Ricaurte se levantó y lo siguió.
– Vuelva a mirarlo -, dijo Torregrosa al despojar de la sábana al hombre.
Ricaurte miró el cadáver por un instante y volvió la vista a aquel. – Lo mismo. No encuentro ninguna diferencia -, respondió en momentos que un golpe muy fuerte en la cabeza lo llevó al suelo.
Con los ojos extraviados por el dolor y el desconcierto, y sintiendo que su consciencia quería abandonarlo, trató de incorporarse, pero aquel, que sostenía en su mano uno de los maderos que se hallaban recostados a la pared, le clavó un pie en el pecho.
- ¡Es usted un cretino! –, le gritó con una voz enronquecida y unos ojos que mostraban un odio desenfrenado -. Intentar resolver una investigación seria con una mentalidad tan peliculera como la suya, es lo más insólito que pudiera habérsele ocurrido. Vergüenza debería darle a la institución el tener en sus filas a un idiota de tal magnitud.
Arrojó el palo al suelo, y, mirándolo con unos ojos enceguecidos por una rabia incontenible, como la de alguien que se halla poseído por el demonio, inclinó el cuerpo y lo agarró por los tobillos con unas manos que parecían garras de acero, y luego, mordiéndose la lengua con sus encaramados dientes, dio con él varias vueltas, como quien toma impulso para arrojar un objeto lo más lejos posible, y lo soltó para que su cabeza fuera a dar de una manera estrepitosa contra una de las paredes.
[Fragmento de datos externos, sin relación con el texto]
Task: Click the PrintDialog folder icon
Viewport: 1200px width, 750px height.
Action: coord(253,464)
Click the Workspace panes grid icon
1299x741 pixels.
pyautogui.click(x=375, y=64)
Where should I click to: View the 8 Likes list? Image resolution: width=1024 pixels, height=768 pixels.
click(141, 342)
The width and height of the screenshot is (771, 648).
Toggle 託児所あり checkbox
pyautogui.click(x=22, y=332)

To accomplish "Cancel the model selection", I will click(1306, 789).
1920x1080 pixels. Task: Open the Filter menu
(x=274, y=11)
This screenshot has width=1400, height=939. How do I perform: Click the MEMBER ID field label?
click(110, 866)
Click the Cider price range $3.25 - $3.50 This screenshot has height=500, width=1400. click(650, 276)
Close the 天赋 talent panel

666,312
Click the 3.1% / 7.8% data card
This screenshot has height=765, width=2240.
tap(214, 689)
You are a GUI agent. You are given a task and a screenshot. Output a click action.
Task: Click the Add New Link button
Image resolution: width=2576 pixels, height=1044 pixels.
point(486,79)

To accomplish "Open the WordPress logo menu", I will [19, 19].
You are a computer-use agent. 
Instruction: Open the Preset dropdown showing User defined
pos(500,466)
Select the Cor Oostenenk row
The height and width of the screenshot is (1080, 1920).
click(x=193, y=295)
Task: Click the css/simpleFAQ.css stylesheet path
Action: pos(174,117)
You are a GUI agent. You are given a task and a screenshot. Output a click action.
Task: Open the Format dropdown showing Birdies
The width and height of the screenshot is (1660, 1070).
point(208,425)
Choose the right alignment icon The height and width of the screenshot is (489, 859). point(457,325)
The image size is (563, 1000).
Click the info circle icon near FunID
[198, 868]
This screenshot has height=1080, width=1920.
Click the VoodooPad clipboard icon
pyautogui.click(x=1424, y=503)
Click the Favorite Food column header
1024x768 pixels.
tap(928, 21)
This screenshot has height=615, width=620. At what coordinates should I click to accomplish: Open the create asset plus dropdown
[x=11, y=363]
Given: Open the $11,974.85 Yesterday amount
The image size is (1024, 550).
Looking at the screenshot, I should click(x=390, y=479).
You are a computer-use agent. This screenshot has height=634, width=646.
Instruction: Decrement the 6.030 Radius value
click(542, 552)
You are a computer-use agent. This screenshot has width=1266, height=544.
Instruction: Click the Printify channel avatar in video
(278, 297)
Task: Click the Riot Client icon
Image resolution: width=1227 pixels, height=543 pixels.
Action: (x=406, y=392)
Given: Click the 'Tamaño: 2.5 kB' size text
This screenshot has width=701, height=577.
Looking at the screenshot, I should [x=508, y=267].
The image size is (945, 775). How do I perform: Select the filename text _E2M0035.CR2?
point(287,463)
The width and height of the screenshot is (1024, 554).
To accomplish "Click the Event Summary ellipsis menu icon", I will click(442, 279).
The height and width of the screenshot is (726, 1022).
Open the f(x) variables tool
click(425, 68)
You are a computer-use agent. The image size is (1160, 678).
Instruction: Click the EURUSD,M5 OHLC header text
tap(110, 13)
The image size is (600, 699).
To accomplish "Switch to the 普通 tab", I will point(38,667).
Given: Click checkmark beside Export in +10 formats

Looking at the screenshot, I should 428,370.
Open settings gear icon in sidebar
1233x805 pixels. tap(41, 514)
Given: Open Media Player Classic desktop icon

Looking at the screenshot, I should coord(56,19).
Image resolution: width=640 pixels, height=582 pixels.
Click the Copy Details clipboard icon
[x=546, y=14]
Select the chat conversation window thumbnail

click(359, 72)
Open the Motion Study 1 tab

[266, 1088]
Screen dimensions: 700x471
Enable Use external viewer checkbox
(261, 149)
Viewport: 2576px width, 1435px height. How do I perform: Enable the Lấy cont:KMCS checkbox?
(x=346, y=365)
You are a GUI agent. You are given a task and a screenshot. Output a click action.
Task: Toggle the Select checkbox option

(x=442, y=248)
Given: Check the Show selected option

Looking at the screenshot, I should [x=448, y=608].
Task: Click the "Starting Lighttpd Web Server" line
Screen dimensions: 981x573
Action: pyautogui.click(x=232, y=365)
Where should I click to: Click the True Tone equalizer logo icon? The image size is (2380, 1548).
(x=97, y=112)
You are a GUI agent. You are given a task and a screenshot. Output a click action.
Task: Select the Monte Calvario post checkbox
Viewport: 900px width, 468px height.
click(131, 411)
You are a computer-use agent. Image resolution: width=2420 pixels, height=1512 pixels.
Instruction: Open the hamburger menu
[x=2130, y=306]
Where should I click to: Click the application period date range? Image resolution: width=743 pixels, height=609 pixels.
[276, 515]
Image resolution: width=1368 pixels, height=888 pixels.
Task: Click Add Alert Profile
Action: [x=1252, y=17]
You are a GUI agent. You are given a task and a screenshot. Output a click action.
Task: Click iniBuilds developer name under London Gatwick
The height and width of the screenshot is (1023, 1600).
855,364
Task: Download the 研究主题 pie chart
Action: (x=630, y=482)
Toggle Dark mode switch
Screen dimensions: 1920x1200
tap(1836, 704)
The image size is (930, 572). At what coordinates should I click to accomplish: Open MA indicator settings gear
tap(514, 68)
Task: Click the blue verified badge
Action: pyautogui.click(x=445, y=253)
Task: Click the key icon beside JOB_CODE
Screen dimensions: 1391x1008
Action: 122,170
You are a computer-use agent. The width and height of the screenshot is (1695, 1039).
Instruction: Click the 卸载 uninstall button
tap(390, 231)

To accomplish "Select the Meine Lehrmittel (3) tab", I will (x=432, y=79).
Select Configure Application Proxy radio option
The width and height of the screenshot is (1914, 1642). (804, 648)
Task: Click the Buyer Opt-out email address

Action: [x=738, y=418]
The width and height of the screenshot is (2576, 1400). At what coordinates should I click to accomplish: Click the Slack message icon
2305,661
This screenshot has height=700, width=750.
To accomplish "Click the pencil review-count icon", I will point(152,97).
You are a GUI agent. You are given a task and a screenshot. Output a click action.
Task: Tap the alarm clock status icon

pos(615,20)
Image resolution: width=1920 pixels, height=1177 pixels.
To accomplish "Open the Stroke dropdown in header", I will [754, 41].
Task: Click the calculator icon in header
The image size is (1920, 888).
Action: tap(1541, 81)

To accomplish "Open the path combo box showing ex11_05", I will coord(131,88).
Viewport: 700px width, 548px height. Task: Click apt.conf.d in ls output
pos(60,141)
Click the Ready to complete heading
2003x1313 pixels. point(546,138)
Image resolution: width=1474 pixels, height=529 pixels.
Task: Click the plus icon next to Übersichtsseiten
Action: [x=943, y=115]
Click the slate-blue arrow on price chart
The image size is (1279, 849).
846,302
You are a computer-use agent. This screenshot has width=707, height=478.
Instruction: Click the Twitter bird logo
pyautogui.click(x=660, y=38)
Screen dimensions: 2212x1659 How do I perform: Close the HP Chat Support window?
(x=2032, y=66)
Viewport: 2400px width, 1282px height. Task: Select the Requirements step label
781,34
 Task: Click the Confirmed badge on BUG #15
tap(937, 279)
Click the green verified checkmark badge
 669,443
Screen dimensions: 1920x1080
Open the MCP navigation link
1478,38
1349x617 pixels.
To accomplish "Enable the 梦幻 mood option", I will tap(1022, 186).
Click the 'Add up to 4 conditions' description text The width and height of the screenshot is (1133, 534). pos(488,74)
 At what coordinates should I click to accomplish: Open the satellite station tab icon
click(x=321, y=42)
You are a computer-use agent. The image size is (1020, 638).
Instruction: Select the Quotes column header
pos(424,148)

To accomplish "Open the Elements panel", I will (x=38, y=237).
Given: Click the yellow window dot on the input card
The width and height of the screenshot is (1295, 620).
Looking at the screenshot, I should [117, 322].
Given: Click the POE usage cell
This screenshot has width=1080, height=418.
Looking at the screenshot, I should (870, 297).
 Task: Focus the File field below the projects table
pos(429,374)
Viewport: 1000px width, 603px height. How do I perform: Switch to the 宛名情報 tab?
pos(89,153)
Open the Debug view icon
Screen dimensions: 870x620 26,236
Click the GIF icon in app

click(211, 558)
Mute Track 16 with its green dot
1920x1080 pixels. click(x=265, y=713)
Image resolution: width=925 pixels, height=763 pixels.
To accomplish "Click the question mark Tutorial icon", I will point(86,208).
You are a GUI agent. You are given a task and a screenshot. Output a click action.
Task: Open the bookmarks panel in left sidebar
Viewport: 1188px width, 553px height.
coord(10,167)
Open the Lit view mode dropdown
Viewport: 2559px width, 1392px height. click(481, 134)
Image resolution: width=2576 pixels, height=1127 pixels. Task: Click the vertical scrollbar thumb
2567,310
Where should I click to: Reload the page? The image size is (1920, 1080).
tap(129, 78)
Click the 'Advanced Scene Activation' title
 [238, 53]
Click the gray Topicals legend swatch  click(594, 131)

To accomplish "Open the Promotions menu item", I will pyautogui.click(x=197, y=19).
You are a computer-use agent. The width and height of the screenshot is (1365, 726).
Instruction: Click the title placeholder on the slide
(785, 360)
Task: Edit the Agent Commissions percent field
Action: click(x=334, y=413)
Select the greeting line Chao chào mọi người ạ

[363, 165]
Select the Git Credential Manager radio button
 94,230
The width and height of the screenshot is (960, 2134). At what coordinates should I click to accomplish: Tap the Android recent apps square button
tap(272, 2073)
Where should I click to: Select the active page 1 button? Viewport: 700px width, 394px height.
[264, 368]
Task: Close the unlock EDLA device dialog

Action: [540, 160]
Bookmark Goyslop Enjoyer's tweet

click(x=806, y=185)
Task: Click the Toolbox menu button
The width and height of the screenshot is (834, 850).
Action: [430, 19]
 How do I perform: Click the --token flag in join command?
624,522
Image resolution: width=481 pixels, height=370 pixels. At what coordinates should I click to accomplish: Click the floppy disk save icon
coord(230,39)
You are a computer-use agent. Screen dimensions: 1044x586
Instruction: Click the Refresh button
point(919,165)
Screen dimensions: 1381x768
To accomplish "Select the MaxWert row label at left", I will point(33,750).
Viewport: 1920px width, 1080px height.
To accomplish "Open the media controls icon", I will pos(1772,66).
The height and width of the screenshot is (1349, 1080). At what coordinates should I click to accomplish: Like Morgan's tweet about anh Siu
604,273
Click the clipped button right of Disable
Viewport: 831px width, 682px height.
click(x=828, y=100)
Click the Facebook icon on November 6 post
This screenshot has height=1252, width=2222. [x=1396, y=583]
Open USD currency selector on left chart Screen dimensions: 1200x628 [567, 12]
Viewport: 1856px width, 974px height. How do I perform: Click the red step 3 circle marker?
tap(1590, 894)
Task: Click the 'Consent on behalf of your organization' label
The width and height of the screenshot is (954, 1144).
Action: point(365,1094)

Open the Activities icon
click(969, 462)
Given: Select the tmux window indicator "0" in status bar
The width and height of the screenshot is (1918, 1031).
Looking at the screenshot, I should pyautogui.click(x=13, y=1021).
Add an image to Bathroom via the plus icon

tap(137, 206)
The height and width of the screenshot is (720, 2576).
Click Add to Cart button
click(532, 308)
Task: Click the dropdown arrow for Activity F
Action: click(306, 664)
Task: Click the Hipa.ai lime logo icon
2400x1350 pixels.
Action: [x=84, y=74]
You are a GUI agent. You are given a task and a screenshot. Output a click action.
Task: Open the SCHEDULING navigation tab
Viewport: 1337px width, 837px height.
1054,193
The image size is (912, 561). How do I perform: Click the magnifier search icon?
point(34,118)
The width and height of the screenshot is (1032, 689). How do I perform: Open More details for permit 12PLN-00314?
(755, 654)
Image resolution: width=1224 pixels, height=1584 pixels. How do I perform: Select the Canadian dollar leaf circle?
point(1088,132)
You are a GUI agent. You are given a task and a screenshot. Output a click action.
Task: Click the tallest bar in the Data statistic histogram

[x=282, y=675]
Ricaurte, consciente aún, pero con una herida en la frente que le hacía manar montones de sangre, vio desde el suelo cómo aquel, inclinando su cuerpo, volvía a tomar el madero.
- Ahora veremos cómo quedará usted después de que yo lo muela a palo -, dijo el hombre cuando llegó hasta él.
Alzaba el madero para culminar su objetivo, cuando un grito lo hizo estremecer.
- ¡Suelte ese palo y ponga las manos arriba!
Era el capitán Bermúdez, que había llegado con dos Uniformados. - Arréstenle, que es el asesino – gritó a estos, en tanto se dirigía a Ricaurte para enseguida agacharse a su lado.
- Trate de resistir, Ricaurte, que ya mismo lo vamos a llevar a la sala de emergencias -, le dijo, en cuanto recogía la carpeta, que se hallaba a un lado de este.
Ricaurte vio cómo el oficial, con un manifiesto aire de decepción, daba una ojeada a la hoja .
- Es usted un héroe, Ricaurte. Gracias a su valor hemos podido solucionar el caso -, dijo Bermúdez, en tanto este, que había oído la frase, cerraba los ojos con una expresión de amargura.